Important Configuration Notes
- Ensure the Target Column Name matches your dataset exactly.
- If you modify the ML Import Code to use different models/metrics, ensure they are correctly imported and used within the ML Evaluation Function Code.
- The default Evaluation Function performs basic feature selection based on the model's accuracy.

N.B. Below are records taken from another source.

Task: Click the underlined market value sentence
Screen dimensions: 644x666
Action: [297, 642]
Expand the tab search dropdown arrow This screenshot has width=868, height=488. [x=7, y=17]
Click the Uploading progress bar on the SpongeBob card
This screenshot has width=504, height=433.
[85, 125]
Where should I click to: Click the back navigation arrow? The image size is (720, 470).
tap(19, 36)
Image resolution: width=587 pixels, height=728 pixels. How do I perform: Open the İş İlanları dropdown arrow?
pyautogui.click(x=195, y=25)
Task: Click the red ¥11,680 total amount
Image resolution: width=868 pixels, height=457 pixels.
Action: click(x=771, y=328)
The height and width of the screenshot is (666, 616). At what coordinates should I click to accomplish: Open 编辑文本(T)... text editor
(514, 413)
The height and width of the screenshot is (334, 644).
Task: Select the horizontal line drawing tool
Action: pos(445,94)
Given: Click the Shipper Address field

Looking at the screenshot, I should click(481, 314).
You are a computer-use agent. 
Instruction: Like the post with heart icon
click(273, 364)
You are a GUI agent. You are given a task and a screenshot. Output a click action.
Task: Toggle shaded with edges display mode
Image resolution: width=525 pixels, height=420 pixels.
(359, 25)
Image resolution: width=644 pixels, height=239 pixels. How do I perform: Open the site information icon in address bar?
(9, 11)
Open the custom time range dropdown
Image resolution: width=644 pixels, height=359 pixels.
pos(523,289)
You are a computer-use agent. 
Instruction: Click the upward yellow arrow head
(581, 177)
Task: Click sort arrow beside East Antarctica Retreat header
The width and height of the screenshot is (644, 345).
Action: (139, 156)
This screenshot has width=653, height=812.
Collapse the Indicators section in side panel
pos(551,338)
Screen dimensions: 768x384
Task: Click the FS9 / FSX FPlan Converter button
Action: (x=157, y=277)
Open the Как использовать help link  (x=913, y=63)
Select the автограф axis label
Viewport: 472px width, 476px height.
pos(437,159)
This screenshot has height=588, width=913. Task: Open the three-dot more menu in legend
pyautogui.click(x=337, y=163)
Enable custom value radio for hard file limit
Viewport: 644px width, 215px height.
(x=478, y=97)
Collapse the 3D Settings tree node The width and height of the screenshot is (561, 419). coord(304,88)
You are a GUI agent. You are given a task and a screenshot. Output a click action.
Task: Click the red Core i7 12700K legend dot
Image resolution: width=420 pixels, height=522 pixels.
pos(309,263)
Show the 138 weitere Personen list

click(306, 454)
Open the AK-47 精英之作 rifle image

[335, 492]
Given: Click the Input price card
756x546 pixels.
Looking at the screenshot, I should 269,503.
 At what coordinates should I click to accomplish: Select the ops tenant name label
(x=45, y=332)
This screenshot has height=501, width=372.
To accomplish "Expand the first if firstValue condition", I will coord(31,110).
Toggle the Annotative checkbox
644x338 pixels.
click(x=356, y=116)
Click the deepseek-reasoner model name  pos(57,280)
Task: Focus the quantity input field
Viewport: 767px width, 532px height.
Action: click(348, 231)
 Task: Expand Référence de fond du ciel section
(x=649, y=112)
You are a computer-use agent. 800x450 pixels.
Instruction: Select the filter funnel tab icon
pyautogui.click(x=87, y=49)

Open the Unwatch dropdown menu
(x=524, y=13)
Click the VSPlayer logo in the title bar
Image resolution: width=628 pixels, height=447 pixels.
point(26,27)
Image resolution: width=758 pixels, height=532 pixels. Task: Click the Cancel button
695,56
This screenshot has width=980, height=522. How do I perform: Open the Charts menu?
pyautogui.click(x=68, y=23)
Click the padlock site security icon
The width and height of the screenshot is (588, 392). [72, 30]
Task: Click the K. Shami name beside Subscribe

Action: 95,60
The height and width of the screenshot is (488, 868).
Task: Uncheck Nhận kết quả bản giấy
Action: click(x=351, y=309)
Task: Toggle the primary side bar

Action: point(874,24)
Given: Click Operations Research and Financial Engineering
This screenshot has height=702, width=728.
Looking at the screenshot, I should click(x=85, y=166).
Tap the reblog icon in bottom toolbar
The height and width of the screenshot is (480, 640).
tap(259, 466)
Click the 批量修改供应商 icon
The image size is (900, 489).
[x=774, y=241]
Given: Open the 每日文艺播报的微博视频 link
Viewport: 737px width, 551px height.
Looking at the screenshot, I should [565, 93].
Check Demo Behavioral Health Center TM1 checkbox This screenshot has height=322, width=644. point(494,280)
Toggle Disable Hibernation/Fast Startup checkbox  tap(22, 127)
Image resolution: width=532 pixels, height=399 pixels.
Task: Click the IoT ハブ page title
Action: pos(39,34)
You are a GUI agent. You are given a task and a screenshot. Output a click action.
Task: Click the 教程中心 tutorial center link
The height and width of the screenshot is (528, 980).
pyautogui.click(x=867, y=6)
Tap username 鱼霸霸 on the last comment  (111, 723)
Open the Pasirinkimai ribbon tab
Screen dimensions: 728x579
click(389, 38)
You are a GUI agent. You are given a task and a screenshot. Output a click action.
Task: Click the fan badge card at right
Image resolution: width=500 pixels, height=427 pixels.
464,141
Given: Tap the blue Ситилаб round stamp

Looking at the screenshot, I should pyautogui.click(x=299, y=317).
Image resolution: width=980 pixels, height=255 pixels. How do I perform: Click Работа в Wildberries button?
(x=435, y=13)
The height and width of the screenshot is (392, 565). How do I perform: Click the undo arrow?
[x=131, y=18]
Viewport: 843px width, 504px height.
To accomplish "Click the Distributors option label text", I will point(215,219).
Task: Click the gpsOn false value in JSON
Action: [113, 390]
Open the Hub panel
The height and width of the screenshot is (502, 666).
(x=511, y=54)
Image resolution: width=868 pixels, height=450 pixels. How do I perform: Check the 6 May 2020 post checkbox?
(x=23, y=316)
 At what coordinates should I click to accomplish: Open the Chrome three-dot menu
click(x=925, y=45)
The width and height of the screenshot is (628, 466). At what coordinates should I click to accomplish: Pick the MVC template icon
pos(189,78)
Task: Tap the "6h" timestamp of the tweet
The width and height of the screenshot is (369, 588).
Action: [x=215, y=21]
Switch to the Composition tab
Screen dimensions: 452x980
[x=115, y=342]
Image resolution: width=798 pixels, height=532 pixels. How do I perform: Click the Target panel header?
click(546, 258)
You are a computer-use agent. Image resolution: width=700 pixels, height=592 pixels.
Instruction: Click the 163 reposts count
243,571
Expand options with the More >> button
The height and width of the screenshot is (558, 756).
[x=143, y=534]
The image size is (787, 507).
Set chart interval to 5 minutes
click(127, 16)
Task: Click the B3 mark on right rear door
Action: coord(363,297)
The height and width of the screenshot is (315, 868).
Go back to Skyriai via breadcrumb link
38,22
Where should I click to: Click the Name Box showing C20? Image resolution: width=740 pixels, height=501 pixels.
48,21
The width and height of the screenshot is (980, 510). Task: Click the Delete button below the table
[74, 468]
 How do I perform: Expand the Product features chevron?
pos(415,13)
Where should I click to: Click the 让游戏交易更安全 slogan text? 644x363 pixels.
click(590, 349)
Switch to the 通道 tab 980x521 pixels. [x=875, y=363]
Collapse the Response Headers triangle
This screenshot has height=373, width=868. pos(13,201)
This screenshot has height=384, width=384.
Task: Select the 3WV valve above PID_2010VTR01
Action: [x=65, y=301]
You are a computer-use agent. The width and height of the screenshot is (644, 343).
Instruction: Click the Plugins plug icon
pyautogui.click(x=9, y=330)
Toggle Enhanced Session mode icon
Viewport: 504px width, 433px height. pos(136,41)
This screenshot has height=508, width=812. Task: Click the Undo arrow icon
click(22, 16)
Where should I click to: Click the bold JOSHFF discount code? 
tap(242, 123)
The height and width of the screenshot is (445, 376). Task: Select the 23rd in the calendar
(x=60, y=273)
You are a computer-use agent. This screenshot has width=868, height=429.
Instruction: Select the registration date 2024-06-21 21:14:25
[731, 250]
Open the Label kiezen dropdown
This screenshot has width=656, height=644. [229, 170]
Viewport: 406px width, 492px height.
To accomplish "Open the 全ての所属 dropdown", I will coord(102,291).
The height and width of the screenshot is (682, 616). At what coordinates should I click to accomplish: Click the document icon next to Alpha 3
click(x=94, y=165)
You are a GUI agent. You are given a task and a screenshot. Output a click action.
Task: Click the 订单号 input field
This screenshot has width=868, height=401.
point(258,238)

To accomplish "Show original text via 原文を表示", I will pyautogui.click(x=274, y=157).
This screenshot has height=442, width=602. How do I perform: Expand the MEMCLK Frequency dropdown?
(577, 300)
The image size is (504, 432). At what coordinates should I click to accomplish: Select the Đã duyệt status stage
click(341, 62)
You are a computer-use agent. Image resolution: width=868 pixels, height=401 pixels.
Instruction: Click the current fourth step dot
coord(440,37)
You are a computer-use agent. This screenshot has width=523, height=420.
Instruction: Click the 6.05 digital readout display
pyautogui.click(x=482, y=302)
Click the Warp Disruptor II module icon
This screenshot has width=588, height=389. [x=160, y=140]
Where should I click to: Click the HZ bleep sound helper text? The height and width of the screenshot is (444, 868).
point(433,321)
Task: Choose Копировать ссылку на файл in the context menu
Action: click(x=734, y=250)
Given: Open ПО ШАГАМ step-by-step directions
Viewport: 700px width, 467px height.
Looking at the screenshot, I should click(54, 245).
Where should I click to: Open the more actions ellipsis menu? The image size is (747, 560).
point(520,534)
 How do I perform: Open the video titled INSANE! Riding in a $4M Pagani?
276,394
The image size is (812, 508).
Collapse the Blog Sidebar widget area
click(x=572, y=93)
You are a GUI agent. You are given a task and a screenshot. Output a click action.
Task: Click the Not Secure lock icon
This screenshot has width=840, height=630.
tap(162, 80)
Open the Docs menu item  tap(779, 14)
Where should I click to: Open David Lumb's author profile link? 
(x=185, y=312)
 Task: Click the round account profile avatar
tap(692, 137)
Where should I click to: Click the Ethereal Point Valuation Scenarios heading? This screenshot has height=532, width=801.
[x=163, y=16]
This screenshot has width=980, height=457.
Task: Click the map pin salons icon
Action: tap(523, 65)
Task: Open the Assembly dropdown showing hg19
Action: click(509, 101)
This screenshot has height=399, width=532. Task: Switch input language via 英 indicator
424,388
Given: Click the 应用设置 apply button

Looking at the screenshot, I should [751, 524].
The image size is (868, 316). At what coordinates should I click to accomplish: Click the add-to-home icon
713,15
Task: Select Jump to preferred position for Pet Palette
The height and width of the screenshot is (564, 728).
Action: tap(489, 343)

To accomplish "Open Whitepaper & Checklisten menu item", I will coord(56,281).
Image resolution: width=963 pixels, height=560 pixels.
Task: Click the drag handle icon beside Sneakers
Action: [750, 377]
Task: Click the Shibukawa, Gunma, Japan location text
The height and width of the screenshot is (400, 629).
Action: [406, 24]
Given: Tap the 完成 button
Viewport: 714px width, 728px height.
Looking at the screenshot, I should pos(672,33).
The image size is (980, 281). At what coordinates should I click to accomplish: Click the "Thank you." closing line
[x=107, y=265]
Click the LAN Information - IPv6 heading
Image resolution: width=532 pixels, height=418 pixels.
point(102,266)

Customize it carefully if you have different optimization goals.
Configure EA Parameters:
- Set the standard EA parameters similar to a traditional EA run:
  - Algorithm Strategy (e.g., eaSimple)
  - Weights (usually maximizing the ML metric, e.g., weight +1.0 for accuracy)
  - Mating/Crossover Function
  - Mutation Function
  - Selection Function
  - Population Size, Generations, Crossover/Mutation Probabilities.
Execute the Algorithm:
- Click the Execute Algorithm button to start the feature selection process.

Understanding and Using Your ML Optimization Results

After the run completes, analyze the results:

Fitness Plot & Best Feature Set

The Fitness Plot shows how the best ML model performance (e.g., accuracy) found in the population evolved over generations.
The Best Individual Fitness indicates the highest performance metric achieved.
The Best Individual section is crucial: it typically shows the binary vector representing the optimal subset of features selected by the EA. A 1 at a position indicates that the corresponding feature from your original dataset should be included for the best performance found.

Click Share Run to share this specific ML optimization setup and outcome with other EvOC users via email.

Viewing and Downloading Logs

Use Show Logs to view the generation-wise best fitness values achieved during the optimization.
Click Download Logs to save this data (.txt) for offline analysis.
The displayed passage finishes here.